Tellurium ion resistance

The TerC family (Pfam 03741) includes the E. coli TerC protein (TC# 2.A.109.1.1) which has been implicated in tellurium resistance.^[2] It is hypothesized to catalyze efflux of tellurium ions.^[2][3] TerC is encoded by plasmid pTE53 from a clinical isolate of E. coli. It has 346 amino acyl residues (aas) and 9 putative transmembrane segments (TMSs) with a large hydrophilic loop between TMSs 5 and 6.^[2]

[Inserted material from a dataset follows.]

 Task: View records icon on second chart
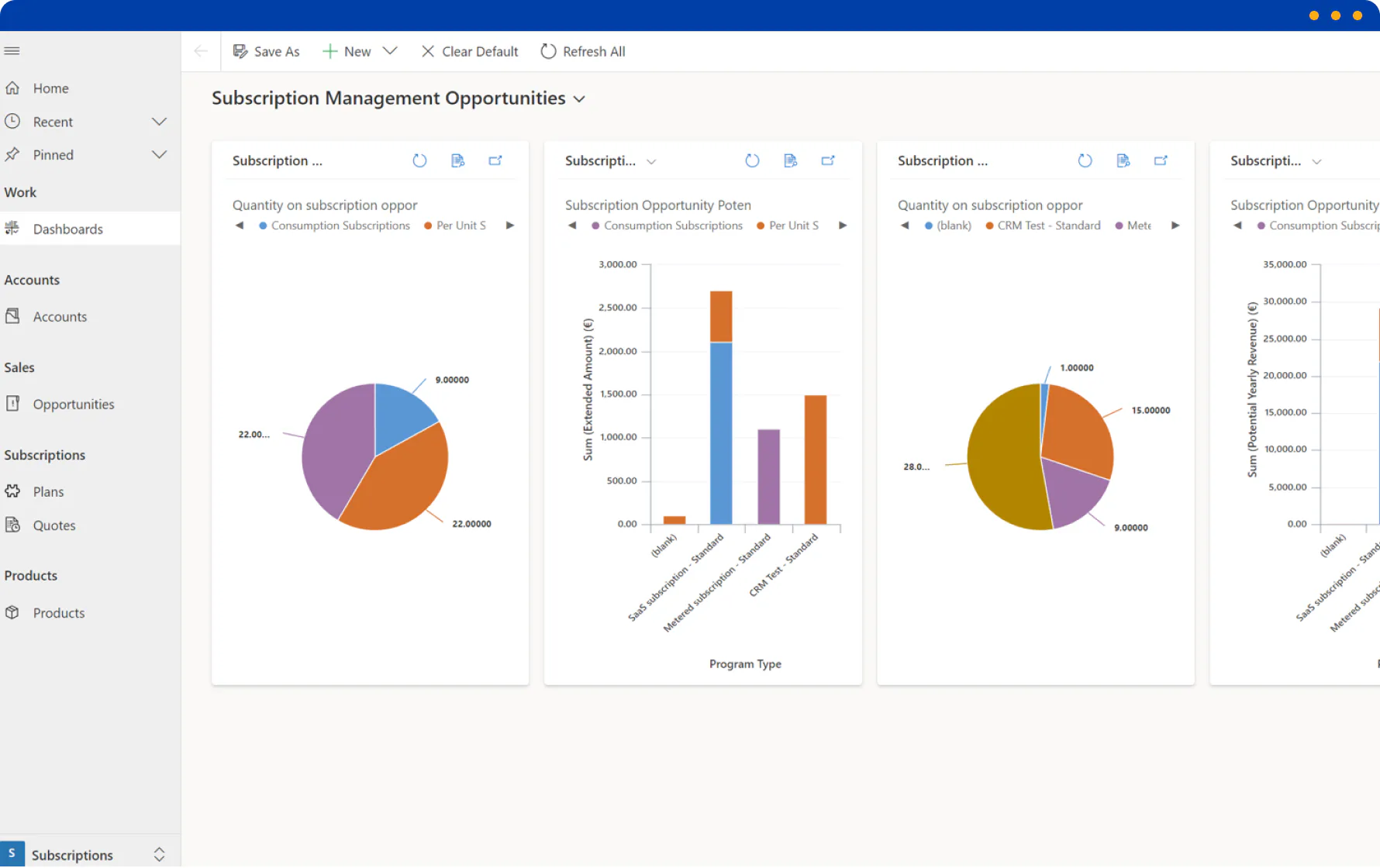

A homologue in Arabidopsis thaliana (TC# 9.A.30.2.1) may function in prothylakoid membrane biogenises during early chloroplast development.^[4] It has 384 aas and 7-8 putative TMSs. In E. coli, TerC forms a membrane complex with TerB as well as DctA, PspA, HslU, and RplK. The TerB/TerC complex may link different functional modules with biochemical activities of C4-dicarboxylate transport, inner membrane stress response (phage shock protein regulatory complex), ATPase/chaperone activity, and proteosynthesis.^[5] It may be part of a metal sensing stress response system.^[6] The co-presence of TerC and TerE but not TerF correlates with tellurite resistance when several hundred bacterial strains were assayed.^[7]

The reaction proposed to be catalyzed by TerC is:

tellurium ions (in) → tellurium ions (out).